To investigate the genetic heterogeneity of CaKVs circulating in dogs in northeast China, sequence comparison and phylogeny analyses of the 36 CaKV-positive strains were conducted on the basis of the partial 3D gene sequence. Genetic analysis of the partial 3D region showed that the CaKVs identified in the Republic of Korea were more variable, sharing nucleotide sequence identities ranging from 85.1% to 99.8% [15]. The 36 CaKV-positive strains identified in China shared nucleotide sequence identities ranging from 94.4% to 100% and, thus, exhibited limited genetic diversity. The phylogenetic tree derived from the partial 3D gene from human and various animal species showed that CaKVs clustered into a single lineage. This finding supports the view that CaKVs from different countries are not restricted geographically and form a single lineage when compared with kobuviruses from other species. However, the lineage of the CaKV strains formed three groups—GI, GII and GIII—and the 36 Chinese CaKV strains were divided into the GI and GII groups. The 35 Chinese CaKV strains in the GI group were divided into the GIa, GIb and GIc subgroups. All 36 Chinese CaKV strains were closely related to the CaKV reference strains from Asia and Europe, and they differed genetically from the CaKV reference strains from North America and Africa. Thus, our data suggest that the lineages of CaKV strains may exhibit geographically differences. This conclusion needs to be validated by extensive epidemiological surveying in future studies.

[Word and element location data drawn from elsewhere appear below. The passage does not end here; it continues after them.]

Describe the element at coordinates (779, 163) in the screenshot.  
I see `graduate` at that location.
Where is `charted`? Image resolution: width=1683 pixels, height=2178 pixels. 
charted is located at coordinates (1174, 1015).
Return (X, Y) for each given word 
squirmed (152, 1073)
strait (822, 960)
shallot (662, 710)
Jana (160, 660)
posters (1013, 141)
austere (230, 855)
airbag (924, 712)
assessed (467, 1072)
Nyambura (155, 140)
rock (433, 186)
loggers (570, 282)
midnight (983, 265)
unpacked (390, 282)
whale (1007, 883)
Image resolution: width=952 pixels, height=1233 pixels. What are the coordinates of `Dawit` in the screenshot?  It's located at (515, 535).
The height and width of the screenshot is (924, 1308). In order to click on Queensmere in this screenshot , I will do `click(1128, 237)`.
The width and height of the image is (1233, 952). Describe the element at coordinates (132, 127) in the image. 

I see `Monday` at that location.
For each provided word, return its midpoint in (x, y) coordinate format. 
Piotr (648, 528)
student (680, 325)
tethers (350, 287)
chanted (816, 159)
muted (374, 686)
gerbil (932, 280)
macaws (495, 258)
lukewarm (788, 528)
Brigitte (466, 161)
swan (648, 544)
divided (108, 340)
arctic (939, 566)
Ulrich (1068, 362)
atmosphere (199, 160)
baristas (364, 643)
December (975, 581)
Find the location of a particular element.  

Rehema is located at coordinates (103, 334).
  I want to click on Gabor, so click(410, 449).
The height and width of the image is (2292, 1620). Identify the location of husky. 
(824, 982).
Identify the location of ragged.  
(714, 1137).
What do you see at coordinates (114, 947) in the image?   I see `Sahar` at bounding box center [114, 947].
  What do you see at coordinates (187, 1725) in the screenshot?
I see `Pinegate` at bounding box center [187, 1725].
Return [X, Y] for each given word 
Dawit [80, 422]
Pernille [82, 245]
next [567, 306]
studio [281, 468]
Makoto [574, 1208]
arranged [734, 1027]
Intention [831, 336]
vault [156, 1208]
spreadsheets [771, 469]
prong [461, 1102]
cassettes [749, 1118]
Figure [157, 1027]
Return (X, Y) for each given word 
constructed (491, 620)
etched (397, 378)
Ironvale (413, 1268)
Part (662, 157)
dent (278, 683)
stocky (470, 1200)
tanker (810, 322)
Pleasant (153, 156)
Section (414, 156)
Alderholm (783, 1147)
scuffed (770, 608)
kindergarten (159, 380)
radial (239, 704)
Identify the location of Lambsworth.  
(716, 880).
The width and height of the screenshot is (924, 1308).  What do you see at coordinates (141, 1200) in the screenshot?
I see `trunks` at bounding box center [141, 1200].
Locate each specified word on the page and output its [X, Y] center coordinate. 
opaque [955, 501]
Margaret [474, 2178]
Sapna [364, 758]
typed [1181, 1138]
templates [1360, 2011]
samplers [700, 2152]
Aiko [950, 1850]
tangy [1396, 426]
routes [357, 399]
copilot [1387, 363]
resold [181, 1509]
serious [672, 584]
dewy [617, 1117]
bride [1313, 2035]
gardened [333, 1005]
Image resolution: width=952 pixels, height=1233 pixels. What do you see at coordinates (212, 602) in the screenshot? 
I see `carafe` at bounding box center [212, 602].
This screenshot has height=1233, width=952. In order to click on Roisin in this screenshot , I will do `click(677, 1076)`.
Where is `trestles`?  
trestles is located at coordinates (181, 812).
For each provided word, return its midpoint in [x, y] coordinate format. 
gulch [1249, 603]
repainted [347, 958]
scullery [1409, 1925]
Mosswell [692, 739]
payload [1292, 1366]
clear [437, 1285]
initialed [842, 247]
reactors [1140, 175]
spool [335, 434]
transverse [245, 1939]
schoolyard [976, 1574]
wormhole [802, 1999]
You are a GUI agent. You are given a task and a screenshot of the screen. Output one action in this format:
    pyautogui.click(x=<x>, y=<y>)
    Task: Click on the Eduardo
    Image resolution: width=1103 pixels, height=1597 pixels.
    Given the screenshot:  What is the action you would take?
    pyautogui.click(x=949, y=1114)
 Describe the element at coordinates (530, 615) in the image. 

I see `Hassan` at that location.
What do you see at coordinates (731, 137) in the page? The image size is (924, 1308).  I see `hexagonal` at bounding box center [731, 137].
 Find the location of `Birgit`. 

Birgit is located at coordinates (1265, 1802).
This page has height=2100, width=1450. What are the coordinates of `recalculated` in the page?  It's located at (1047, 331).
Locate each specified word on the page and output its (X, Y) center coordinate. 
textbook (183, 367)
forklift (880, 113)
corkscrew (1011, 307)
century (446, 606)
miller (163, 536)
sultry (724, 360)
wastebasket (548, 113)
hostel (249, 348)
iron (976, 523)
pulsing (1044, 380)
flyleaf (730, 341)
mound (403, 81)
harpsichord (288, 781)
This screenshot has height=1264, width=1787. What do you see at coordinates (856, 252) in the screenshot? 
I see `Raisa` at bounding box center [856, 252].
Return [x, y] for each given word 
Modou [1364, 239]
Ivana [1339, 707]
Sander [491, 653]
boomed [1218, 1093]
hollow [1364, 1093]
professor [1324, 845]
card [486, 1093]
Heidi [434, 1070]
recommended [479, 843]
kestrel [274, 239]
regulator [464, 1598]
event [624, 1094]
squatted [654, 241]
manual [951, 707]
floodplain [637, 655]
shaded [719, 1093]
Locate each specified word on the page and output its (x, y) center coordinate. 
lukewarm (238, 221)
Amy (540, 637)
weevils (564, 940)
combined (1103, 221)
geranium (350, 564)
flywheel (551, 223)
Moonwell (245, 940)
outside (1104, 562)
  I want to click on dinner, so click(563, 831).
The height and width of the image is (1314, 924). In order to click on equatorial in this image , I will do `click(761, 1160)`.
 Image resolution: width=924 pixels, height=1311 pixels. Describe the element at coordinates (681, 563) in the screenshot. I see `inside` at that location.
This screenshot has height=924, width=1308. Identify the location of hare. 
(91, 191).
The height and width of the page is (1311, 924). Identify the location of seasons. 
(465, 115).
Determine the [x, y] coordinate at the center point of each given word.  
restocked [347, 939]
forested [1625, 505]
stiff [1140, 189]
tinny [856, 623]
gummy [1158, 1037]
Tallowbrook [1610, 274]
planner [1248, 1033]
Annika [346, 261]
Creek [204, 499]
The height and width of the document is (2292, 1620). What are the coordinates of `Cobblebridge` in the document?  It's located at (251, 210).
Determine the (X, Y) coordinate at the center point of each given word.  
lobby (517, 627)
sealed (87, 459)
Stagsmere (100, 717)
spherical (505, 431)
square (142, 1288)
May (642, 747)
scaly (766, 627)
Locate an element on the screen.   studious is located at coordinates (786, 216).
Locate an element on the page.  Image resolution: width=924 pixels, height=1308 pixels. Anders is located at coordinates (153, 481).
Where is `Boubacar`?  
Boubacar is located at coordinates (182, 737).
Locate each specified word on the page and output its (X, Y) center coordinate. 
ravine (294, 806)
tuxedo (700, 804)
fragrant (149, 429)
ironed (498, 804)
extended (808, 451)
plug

In conclusion, the present study reports, for the first time, the prevalence and phylogenetic analysis of canine kobuviruses in diarrhoetic dogs in northeast China, and the CaKV strains circulating in northeast China exhibit genetic diversity and high co-infection rates with other enteric viruses. However, further investigations are needed to determine the relationship between CaKV infections and the ability of CaKVs to cause diarrhea in dogs.